EXERCISE - Where a line in the records holds "trash", count it once; return only the final number.

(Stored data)
________________________

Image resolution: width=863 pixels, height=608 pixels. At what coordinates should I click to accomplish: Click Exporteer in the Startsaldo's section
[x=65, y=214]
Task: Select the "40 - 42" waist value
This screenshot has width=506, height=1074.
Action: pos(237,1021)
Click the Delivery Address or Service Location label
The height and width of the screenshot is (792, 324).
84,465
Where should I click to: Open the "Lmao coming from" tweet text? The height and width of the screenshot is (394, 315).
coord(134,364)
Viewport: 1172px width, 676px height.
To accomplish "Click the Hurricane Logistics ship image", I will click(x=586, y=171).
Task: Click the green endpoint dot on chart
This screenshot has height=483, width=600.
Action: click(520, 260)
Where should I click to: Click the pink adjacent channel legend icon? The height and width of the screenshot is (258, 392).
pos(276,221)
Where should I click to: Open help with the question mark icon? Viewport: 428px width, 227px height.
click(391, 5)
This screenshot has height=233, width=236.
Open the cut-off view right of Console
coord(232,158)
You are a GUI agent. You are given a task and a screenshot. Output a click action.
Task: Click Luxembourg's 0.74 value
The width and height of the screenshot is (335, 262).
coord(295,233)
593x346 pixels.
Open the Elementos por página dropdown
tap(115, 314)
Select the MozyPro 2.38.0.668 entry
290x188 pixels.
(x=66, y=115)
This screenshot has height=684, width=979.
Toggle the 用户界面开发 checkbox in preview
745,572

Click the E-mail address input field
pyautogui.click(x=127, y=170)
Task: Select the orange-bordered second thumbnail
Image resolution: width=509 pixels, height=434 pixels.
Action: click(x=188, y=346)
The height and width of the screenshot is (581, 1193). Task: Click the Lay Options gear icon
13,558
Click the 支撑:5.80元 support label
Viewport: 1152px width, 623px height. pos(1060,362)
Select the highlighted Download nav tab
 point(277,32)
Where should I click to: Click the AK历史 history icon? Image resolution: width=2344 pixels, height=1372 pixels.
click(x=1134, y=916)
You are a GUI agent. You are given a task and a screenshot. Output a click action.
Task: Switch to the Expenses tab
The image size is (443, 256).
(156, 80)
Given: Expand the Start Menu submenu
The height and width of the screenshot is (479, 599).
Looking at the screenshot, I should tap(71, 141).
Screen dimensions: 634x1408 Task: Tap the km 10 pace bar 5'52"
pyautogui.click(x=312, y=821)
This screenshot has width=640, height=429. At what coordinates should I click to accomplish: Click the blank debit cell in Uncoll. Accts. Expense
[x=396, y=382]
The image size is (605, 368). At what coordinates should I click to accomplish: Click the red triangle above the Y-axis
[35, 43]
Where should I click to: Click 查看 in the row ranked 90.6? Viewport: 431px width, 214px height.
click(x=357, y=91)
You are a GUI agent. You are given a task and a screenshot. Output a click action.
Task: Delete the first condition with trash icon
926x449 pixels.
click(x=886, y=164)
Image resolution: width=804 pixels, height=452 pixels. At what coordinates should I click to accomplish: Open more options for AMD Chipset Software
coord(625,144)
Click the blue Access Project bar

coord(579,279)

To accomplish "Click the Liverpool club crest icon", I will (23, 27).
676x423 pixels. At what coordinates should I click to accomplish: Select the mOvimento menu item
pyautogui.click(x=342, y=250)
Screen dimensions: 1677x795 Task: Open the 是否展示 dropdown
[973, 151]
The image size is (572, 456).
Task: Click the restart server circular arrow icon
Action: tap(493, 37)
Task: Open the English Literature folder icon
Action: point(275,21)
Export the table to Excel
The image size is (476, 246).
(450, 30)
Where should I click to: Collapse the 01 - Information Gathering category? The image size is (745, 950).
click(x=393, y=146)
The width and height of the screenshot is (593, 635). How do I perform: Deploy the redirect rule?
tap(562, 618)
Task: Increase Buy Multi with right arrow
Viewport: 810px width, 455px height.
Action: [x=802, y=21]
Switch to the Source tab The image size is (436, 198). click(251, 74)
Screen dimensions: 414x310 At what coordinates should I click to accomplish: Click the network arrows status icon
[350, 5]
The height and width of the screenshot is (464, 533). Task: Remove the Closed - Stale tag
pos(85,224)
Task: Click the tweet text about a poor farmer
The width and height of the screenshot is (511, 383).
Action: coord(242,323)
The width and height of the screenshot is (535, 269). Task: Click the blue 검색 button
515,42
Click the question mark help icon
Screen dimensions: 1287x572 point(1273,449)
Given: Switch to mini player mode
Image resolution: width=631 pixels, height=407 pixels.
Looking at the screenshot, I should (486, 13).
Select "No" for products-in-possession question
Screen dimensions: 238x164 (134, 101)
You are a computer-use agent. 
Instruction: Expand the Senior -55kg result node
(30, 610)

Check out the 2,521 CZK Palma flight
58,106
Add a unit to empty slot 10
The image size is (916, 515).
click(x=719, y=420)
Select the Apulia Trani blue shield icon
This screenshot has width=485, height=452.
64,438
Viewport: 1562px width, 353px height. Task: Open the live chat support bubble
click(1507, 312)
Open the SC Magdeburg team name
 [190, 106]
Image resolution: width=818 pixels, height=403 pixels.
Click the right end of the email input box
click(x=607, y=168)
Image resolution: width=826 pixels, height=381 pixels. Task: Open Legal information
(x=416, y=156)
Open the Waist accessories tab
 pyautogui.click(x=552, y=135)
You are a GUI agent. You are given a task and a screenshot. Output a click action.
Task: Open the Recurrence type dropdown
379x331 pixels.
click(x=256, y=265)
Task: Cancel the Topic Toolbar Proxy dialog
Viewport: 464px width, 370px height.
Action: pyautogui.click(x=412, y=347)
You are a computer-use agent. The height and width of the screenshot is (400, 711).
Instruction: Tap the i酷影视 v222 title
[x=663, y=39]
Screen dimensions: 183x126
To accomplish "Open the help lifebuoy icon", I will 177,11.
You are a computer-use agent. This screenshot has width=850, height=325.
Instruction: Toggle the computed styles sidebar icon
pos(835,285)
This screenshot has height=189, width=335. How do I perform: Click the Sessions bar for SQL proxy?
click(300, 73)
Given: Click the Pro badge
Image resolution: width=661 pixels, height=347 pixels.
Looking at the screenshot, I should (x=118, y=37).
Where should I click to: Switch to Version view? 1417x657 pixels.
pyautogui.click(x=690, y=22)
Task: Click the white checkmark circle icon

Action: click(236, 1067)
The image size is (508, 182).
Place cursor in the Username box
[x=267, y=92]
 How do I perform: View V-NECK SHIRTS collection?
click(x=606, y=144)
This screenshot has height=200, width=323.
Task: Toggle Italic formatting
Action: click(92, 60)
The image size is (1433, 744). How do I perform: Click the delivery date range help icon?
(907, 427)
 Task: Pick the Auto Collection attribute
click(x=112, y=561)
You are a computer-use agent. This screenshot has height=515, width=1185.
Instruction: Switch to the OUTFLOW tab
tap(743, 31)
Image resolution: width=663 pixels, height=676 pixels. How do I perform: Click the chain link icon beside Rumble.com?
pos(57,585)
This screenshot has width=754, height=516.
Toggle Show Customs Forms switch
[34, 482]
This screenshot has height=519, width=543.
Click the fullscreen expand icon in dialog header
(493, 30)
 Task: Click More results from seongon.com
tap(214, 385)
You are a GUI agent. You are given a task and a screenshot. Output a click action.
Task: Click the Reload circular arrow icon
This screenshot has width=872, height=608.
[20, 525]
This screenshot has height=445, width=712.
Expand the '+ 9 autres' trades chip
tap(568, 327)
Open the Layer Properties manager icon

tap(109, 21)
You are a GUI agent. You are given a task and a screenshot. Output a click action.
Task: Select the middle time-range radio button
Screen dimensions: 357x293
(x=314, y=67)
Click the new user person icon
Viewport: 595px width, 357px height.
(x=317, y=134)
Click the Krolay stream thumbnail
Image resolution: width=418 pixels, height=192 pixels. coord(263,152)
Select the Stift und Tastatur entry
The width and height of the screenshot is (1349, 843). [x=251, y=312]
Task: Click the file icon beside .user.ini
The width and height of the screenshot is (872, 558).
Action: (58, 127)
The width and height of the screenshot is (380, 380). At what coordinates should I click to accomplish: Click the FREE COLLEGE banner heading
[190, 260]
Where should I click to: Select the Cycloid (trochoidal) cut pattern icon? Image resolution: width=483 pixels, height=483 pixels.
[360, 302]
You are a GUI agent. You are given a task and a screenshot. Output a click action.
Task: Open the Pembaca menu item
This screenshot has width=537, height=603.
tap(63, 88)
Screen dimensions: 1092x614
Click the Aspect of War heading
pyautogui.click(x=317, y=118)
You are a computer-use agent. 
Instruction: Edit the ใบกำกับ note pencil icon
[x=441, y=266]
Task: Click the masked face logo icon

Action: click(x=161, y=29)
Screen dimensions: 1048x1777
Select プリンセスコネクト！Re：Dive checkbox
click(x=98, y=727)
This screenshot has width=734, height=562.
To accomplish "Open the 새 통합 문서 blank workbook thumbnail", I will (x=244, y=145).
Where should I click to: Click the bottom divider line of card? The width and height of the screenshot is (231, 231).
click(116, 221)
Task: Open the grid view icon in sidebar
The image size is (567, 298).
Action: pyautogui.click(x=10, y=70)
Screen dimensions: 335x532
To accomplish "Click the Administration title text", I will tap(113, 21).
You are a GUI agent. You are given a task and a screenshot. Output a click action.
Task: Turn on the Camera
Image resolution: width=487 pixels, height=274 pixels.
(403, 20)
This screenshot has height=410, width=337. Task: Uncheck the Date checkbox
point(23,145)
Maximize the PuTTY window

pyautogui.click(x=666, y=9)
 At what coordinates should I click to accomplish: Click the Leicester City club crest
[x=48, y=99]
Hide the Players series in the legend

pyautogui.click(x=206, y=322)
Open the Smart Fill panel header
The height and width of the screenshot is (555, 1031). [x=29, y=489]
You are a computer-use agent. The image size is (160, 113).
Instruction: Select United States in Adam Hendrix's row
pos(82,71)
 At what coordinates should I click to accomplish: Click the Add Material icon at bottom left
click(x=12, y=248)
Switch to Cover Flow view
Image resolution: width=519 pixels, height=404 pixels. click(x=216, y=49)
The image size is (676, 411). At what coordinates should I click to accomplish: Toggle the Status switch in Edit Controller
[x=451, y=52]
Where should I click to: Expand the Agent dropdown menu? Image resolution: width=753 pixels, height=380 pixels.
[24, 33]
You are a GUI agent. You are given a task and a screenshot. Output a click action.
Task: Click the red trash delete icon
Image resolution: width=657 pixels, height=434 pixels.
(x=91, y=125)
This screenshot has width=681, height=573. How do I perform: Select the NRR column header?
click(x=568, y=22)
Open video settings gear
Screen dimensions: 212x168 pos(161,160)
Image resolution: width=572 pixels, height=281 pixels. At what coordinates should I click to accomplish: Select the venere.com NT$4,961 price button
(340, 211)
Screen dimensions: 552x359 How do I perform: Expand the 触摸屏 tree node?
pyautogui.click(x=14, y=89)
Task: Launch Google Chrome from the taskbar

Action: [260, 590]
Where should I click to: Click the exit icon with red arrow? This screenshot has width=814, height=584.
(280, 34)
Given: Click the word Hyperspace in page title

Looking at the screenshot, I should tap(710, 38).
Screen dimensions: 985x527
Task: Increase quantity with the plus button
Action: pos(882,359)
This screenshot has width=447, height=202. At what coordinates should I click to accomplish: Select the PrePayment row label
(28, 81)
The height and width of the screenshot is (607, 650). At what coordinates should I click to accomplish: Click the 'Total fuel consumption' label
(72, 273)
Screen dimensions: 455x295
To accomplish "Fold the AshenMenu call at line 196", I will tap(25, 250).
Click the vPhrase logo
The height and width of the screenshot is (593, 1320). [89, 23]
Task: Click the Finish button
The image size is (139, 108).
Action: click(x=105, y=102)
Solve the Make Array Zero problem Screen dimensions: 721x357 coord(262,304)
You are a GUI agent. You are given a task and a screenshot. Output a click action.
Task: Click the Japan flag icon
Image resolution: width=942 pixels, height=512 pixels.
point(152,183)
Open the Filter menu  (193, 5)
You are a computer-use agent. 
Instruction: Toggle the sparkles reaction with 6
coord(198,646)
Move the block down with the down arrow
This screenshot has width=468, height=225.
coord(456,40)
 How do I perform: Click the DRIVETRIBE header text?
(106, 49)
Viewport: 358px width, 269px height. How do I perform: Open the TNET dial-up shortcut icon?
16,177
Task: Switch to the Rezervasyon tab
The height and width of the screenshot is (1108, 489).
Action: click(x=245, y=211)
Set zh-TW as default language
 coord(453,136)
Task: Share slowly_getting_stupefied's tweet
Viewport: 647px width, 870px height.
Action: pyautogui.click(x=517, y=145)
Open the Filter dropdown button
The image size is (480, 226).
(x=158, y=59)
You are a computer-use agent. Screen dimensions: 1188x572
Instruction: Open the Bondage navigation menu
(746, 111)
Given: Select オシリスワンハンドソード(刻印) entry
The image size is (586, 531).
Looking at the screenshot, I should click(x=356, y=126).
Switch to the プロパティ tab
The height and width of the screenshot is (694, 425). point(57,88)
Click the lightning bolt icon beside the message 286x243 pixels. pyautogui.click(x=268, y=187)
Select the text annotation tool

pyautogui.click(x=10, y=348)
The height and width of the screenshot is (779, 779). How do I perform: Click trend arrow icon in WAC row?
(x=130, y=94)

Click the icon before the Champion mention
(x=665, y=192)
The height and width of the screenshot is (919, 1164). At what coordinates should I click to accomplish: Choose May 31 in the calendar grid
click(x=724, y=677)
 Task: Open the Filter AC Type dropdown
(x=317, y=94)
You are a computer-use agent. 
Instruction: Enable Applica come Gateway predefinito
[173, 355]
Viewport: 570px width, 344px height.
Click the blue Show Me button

________________________

ANSWER SPACE - 2